Illustration(s) pertain to the topic addressed in this publication, not the specific research or data presented in the publication

The cost of selected tuberculosis control measures at hospitals with a history of Mycobacterium tuberculosis outbreaks

Abstract

OBJECTIVE: To determine the cost of nonrespirator-related tuberculosis (TB) control measures at several hospitals, following publication of the Centers for Disease Control and Prevention (CDC)’s revised TB infection control guidelines.

DESIGN: Infection control (IC) and TB coordinators obtained cost information on tuberculin skin-test (TST) programs, addition of IC and employee health service (EHS) personnel, and the retrofit or new construction of environmental controls.

SETTING: Four hospitals with, and one community hospital without, prior nosocomial multidrug-resistant TB transmission.

RESULTS: During the study period, the TST program costs remained constant at four of five hospitals and increased at one hospital (median 1994 TST program cost: $5,568; range, $2,393-$44,902). Additional IC or EHS personnel were hired at four of five hospitals (median cost increase, $125,500; range, $63,000-$228,000). The median cost of new construction or new equipment purchases (ie, sputum induction booths, ultraviolet lights, or portable high-efficiency particulate air filters) at study hospitals was $163,000 (range, $45,000-$524,000) and $70,000 (range, $31,000-$93,000), respectively.
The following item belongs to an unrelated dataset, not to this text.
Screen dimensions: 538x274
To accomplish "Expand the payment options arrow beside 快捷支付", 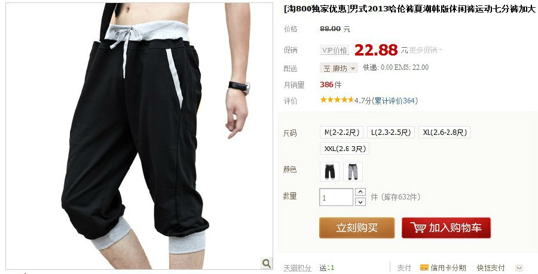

CONCLUSIONS: Costs associated with implementing control measures similar to those recommended in the CDC TB IC guidelines varied widely by hospital. Engineering controls involved the largest capital outlay, but increases in personnel were the largest continuing cost. These costs represent improvements made to upgrade selected aspects of hospital TB control programs, not the cost of an optimal TB control program.